山倉は長男であったが沢田家の養子になり沢田医院を継いだ。弥生は研究を続け帝都大学医学部名誉教授にまでなった。引退後は「山倉さん=梅子と弥生の会話では未だにこう呼んでいる=の手伝いは息子がしてくれるから=弥生の息子は帝都大学医学部卒=私は遊ぶの」と、引退した梅子と小旅行や茶飲み話を繰り返している。

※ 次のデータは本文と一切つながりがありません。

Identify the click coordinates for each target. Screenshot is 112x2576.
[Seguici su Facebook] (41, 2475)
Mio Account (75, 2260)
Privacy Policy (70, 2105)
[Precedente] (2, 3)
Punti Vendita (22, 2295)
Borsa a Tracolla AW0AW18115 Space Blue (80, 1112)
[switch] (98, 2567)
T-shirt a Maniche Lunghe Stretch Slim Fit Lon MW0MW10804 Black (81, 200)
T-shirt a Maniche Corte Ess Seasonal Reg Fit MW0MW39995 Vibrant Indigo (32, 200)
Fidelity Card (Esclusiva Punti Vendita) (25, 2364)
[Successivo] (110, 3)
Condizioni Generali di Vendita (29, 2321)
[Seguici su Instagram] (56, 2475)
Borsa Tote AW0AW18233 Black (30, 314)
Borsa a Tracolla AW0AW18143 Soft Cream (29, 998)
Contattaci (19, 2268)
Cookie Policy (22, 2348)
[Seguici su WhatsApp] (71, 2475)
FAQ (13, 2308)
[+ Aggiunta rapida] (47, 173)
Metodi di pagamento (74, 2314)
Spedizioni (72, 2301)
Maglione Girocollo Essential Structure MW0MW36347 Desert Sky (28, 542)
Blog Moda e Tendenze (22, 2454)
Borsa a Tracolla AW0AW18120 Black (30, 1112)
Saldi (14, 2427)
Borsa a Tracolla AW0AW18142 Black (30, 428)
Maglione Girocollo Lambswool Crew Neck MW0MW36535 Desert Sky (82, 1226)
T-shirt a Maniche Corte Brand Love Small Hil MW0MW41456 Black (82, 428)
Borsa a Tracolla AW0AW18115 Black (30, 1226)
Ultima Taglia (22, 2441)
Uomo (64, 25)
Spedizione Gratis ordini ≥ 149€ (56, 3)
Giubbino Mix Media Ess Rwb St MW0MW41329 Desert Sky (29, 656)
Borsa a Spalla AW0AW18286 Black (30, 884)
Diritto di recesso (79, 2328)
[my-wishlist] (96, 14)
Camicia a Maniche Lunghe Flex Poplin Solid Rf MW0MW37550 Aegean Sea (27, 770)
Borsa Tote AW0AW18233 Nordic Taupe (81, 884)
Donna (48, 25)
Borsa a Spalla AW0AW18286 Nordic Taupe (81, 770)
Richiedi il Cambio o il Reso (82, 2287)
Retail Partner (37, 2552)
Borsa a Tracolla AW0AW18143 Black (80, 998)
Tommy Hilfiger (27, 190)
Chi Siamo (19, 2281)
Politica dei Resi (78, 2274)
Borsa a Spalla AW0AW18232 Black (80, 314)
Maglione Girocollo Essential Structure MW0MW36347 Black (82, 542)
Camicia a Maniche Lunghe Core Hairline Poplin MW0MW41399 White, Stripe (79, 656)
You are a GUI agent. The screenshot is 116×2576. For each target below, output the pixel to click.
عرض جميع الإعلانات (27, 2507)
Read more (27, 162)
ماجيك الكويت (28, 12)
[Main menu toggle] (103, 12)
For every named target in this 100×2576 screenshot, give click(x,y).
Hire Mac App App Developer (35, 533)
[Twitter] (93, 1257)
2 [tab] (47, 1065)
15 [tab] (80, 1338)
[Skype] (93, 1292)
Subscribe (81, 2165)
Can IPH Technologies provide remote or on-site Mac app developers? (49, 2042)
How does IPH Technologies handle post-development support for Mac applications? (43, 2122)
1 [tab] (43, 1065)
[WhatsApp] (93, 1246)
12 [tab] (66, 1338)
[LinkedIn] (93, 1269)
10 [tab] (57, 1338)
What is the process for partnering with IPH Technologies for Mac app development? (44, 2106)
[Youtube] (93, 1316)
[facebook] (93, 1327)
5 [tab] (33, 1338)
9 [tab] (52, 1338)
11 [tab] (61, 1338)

「新ちゃん=周囲は"あらたちゃん"ではなく"しんちゃん"と呼ぶ=も昔の梅子のように町の人たちに親しまれているようだし、よかったわね」
「蒲田第一病院時代の患者さんが逆にうちに来てくれて助かっているようよ」
ちなみに松岡敏夫は独身を通し、20世紀の終り平成12年に梅子たちに看取られた。
昭和の終り、安岡製作所の海外向け生産を一手に引き受ける海外工場建設の話になった時、父信郎は銀行の勧めで中国や
ベトナムの現地視察に奔走した。多くの同業者は中国へ投資したが、信郎は
「どうも中国人は信用ならない。腹の底で日本人を敵視している。その点ベトナム人は心の底から日本人を尊敬している」
と、「ベトナムなんて"戦後"間もないじゃないか」と揶揄する同業者の声に背いてベトナムに工場を建てたのである。
「
俺たちは戦後の焼け跡からここまで育ったんだ」
と信郎はきっぱりと言った。
今、日本は大きな不況にあえいでいる。
だが中小企業ではあるが株式会社安岡製作所の経営は安定しており、信郎や太郎は何度も雑誌やテレビ(がっちりマンデーやWBS)で紹介され、信郎は叙勲まで受けた。
社是は
「ものづくりで日本と世界の発展に貢献をする」
「ものづくりは努力の積み重ねでのみ成立する」
「ものづくりは顧客に喜ばれてこそ価値を得る」
である。
安岡製作所は鉄道台車のトップメーカーではあるが、太郎の夢は航空機を飛び越して
宇宙に向いており、息子の
幸造は
JAXAに勤めている。
佐藤光男専務は高齢を理由に引退をほのめかしているが、まだまだ安岡製作所の"番頭"として力を貸してほしいと慰留しており、
千恵子夫人にも母梅子を通じてそれとなく頼んでいる。